Since Wi-Fi Protected Access is based on the same technical foundation as WEP with XOR linking and the RC4 data stream, WEP devices can usually be upgraded to WPA without a hardware upgrade. WPA, like WEP, is now considered insufficiently secure and should no longer be used for wireless networks. Successor standards to Wi-Fi Protected Access are WPA2 and WPA3.
How WPA works
A major difference from WEP is the use of TKIP (Temporal Key Integrity Protocol) for encryption. TKIP is based on the RC4 algorithm but uses an improved key calculation with new keys for each data packet. The initialization vector is now 48 bits long instead of just 24 bits.

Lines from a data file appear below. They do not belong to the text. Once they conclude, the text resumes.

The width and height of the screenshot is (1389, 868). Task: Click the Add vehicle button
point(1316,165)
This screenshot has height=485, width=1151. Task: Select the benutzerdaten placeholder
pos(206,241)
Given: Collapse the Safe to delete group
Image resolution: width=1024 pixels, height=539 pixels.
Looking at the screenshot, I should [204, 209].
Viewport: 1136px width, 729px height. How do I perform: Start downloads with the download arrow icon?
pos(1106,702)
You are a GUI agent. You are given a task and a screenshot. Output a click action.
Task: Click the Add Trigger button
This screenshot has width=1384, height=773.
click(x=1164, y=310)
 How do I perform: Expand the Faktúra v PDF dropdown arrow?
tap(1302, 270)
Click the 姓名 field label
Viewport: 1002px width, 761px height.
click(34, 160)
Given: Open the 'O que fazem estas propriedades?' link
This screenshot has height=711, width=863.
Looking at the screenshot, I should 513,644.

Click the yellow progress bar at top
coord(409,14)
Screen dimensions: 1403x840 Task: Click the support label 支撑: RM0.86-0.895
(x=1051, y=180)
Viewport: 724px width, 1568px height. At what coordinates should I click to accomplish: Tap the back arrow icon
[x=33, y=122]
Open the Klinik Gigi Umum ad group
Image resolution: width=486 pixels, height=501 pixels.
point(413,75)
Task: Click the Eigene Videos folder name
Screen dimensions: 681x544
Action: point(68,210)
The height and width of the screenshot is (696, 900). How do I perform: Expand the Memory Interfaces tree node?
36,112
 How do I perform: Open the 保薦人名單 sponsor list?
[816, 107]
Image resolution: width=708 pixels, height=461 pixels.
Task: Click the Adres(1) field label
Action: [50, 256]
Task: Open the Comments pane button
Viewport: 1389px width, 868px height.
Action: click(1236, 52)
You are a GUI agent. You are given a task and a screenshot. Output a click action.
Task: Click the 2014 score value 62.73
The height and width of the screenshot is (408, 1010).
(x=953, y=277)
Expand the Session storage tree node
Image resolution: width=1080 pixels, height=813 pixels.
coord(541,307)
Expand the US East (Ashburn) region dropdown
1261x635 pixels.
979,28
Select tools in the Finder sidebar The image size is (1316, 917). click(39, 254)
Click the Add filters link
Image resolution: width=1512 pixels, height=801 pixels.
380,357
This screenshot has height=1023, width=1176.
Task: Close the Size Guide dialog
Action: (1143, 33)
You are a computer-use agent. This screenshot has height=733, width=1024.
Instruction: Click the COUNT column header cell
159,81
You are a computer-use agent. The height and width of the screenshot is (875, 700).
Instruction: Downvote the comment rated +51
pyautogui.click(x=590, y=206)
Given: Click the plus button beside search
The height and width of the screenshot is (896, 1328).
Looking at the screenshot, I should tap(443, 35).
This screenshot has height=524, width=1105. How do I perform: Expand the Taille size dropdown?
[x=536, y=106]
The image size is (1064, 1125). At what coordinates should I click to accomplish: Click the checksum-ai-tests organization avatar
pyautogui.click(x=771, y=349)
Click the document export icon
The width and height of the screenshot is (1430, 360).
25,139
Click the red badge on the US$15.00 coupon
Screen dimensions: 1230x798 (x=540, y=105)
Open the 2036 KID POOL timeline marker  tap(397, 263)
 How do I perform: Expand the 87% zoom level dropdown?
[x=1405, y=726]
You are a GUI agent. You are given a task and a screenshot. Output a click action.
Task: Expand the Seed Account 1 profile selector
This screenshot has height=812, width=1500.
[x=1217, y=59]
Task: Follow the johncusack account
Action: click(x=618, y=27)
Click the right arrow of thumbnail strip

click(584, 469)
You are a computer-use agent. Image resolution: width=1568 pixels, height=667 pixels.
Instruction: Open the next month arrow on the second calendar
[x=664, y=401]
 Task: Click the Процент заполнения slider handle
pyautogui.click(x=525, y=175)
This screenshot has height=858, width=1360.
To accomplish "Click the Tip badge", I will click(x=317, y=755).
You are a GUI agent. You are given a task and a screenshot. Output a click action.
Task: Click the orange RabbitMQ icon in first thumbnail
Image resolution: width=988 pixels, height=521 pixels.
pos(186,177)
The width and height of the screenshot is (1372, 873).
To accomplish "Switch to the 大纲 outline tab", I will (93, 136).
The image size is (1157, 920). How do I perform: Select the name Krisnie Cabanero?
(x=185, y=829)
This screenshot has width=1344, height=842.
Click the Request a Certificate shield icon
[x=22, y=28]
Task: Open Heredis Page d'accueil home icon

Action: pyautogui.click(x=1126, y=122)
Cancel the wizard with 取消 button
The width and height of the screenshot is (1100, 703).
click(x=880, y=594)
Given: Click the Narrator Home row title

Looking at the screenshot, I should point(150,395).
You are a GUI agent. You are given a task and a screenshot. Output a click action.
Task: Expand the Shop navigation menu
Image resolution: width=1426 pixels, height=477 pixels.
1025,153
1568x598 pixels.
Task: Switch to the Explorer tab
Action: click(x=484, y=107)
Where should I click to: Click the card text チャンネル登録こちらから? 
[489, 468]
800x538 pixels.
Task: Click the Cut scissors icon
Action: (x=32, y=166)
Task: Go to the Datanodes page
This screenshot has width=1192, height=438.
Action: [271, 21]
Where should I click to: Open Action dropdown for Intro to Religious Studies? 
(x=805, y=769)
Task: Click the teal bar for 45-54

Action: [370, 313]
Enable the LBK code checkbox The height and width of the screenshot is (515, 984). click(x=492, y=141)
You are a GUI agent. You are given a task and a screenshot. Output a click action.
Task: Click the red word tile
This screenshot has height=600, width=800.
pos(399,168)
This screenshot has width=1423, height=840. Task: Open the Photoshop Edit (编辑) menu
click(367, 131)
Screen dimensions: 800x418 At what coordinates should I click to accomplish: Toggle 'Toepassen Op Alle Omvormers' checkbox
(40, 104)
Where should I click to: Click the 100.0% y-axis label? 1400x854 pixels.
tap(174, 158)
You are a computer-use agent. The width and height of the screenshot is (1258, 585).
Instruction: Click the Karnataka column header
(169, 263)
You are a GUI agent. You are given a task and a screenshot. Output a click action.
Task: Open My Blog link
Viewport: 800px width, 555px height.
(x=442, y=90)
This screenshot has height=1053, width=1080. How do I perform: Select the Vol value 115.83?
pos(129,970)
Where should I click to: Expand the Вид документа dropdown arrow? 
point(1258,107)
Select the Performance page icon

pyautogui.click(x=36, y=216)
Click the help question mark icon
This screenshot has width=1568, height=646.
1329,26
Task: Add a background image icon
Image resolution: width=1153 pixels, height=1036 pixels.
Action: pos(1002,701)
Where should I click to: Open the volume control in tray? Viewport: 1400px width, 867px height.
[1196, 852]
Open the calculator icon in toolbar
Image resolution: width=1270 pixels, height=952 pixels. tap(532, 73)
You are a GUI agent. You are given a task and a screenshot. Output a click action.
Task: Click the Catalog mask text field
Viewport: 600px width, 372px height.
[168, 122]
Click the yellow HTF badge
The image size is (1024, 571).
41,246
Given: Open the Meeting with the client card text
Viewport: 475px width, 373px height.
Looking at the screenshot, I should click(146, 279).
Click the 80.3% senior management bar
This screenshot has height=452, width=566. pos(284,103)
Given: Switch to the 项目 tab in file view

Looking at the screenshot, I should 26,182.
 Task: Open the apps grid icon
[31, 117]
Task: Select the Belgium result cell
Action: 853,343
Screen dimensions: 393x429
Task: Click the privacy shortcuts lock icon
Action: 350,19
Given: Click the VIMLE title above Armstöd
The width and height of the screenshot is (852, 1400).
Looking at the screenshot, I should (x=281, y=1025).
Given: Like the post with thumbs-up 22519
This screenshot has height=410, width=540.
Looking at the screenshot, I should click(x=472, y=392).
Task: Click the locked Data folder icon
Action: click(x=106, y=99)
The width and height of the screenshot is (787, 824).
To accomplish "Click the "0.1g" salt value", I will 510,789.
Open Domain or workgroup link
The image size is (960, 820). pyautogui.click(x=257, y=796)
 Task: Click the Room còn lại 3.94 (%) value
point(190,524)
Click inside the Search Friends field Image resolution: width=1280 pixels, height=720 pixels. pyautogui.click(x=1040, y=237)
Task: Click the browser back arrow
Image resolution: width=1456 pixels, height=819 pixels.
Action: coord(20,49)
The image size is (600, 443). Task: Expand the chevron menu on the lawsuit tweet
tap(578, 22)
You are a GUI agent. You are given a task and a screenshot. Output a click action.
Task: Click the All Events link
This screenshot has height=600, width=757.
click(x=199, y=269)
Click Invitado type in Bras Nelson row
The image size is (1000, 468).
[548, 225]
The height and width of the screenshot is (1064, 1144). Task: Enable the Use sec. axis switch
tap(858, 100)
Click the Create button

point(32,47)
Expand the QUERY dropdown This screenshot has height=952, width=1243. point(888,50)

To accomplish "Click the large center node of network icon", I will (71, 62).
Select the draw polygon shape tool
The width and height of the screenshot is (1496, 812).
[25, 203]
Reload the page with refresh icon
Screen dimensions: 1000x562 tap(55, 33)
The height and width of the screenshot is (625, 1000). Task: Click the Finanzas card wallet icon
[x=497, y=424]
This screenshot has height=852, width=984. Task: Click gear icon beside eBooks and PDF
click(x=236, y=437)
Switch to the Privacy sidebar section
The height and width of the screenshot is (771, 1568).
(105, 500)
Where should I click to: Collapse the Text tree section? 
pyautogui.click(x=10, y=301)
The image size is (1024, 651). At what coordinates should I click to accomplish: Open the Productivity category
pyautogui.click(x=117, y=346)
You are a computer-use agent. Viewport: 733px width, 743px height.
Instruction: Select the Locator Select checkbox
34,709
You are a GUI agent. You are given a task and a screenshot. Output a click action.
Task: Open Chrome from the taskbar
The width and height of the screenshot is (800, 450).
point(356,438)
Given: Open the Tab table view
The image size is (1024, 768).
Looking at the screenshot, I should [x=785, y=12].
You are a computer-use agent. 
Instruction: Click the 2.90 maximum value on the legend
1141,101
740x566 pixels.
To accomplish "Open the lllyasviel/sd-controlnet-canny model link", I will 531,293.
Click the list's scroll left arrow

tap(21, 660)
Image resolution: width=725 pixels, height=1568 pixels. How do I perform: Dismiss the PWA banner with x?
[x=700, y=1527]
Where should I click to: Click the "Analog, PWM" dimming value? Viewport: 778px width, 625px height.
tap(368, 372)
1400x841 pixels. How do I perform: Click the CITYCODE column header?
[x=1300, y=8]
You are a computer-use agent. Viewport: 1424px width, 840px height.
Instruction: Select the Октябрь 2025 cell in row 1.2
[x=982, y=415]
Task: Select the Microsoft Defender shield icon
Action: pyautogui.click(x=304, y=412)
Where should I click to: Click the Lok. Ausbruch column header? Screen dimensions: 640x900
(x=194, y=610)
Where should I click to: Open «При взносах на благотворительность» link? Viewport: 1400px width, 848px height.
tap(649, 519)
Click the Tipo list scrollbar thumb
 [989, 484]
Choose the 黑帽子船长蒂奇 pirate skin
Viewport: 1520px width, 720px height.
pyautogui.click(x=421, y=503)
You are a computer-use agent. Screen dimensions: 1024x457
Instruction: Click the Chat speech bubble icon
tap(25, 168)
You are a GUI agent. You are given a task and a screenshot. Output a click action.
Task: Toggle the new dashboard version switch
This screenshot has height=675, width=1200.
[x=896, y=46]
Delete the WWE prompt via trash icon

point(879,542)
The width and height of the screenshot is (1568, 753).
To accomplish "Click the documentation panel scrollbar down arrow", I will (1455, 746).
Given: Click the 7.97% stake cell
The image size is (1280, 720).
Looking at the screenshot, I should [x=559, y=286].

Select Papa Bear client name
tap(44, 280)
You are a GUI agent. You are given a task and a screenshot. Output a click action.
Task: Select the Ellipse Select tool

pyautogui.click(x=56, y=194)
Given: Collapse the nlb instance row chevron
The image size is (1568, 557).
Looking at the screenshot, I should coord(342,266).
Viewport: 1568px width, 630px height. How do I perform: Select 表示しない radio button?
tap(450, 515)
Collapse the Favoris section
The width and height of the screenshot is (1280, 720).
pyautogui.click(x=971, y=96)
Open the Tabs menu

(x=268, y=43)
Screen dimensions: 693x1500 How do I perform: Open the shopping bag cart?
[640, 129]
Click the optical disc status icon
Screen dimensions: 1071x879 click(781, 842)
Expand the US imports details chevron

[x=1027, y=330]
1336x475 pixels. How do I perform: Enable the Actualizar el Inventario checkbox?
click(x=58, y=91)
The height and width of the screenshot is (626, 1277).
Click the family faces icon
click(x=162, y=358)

In addition, methods such as per-packet key mixing, re-keying, and message integrity check (MIC) are used.
The key features of Wi-Fi Protected Access are:
- Conceptual separation of encryption, authentication, and integrity assurance.
- Use of different, dynamically regenerated keys based on the master key
- Longer initialization vector
With WPA, authentication is possible both by pre-shared key (PSK) and by Extensible Authentication Protocol (EAP) via a central authentication server such as a Radius server. EAP is mainly used in large professional WLAN installations. Private WLANs or smaller wireless networks usually use a pre-shared key to be made known to all participants.
The weaknesses of WPA
WPA also has numerous conceptual weaknesses and is no longer considered secure. For example, RC4, which is still used by TKIP, is in principle vulnerable to known-plaintext attacks. Security in a WPA-protected WLAN is largely dependent on the quality of the selected password (pre-shared keys). To exploit this vulnerability, an attacker only needs to record a login process. Then, using a brute force method or dictionary attack, pre-shared keys can be tried until one of the generated keys is the correct one.
Numerous programs and tools exist that automate this attack method and make it possible to break into a WPA WLAN within a short time. Thanks to powerful CPUs and GPUs, brute force attacks can be massively accelerated.
Another vulnerability is the joint use of WPA and WPS (Wi-Fi Protected Setup). WPS simplifies the setup of a WLAN by easing the initial login process of a WLAN client. Wi-Fi Protected Setup is even more vulnerable to brute force attacks. It is therefore recommended to disable WPS on access points and WLAN routers.
Due to these vulnerabilities, WPA should be avoided in new installations and WPA2 should be used. If this cannot be implemented, a secure password that is as long as possible and consists of a random string of characters should be selected for the pre-shared key.
In June 2018, the Wi-Fi Alliance adopted the new WPA3 standard to replace WPA2.